### Selected text
At a time when glamorous stars of Indian Cinema like Raj Kapoor, Dilip Kumar and Dev Anand formed the “ Big Three”  along with upcoming stars like Dharmendra, Rajendra Kumar and Shammi Kapoor, it was common to rate other movies for the masses as “ Série B”  owing to their comparatively low-budget and particularly scenarios that were more focused on fantasy and action.  It was rare to see action from established actors since their success depended a lot on romantic roles.
 In the 1960s, when Hollywood invaded the silver screens with fantasy movies, Bollywood could not resist such temptation.  The inspiration was so great that there was a lot of creativity in the so-called “B-Series” cinema.  It was a spirit of creating diversity in an industry which had raised hopes for only clean and lavish productions.  In parallel to classy romantic and family dramas, fantasy movies also struck the screens.
Enter Dara Singh
Dara Singh, India’s most adulated wrestler, was an ideal choice for action-packed thrillers.  With a corpulent body and chocolate-tablet abdomen, a stern look very similar to comics’ heroes with a dire ability to perform stunts, Dara Singh turned out as the hero of the common cinemagoer.  In Mauritius, fantasy movies like “Hawa Mahal” (The Castle in Heaven), Mr X (The Invisible man), Wild Cat, etc were low-budgeted movies that drove local audiences crazy. It was the intrusion and acceptance of science-fiction coupled with action and thrills that mainstream actors would broadly avoid doing.  Such a prospect developed an unusual niche market for other actors who were less endowed with attire and dramatic competence to the chocolate stars.
En “maillot de bain”

(Entries on where items appear)

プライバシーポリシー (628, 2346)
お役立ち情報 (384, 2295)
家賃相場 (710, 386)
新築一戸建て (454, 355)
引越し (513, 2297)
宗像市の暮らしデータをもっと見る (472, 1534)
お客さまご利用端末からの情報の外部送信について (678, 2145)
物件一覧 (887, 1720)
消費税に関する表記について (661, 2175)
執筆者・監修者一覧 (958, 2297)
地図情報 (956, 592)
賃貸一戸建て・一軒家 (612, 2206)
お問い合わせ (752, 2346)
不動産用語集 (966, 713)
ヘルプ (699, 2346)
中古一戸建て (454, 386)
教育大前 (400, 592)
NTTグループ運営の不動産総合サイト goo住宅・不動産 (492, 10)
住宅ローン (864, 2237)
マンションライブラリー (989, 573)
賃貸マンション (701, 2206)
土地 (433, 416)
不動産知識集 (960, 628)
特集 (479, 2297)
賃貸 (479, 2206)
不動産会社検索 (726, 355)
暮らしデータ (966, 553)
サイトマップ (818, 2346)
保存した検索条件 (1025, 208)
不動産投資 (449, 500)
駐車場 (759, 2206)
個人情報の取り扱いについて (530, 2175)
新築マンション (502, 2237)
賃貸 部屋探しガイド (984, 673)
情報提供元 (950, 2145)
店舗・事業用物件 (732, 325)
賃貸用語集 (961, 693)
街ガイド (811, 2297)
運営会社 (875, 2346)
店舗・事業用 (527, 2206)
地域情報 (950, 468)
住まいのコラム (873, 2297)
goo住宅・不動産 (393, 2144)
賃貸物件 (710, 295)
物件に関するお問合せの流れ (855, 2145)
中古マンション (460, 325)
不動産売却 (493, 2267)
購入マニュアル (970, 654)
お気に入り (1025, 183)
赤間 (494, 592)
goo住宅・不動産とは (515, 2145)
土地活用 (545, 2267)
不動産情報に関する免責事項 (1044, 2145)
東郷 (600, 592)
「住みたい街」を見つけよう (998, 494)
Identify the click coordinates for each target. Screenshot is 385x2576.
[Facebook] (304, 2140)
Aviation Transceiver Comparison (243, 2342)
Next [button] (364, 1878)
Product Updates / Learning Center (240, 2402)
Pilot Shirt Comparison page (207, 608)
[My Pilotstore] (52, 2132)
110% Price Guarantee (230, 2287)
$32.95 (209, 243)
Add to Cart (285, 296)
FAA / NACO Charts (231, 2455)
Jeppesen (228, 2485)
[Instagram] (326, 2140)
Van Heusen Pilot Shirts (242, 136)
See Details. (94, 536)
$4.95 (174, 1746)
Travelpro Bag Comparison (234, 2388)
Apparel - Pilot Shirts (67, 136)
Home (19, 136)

### Work instructions
(1) In the text on Dara Singh and Indian "B-Series" cinema, which three stars formed the "Big Three"?
(2) Write the next part of the text on Dara Singh and Indian "B-Series" cinema, following on from its final heading.

### Task responses
(1) Raj Kapoor, Dilip Kumar and Dev Anand.

(2)
 Dara Singh mostly appeared on screen without formal shirting.  He was accepted as a hero wearing either boxer shorts or a colourful undergarment known to viewers as “maillot”.  He looked stunning because his well-exercised physique like “Mr Universe” gave him a seductive look rather than a vulgar one.  Even Dara Singh’s heroines liked him namely his favourite partner Nishi and another daring actress Kum Kum.
Such a wonderful action hero could unfortunately not sing in his movies because his physical appearance did not allow him to portray emotion correctly.  Most of the time, Dara Singh disguised himself as a lady to utter a song or simply, his well-known side kicks namely comedians Bhagwan and Johnny Walker sang the songs which usually allowed Mauritian viewers to leave the dark theatre, either for quick snacks or toilet.
 “Dishum Dishum”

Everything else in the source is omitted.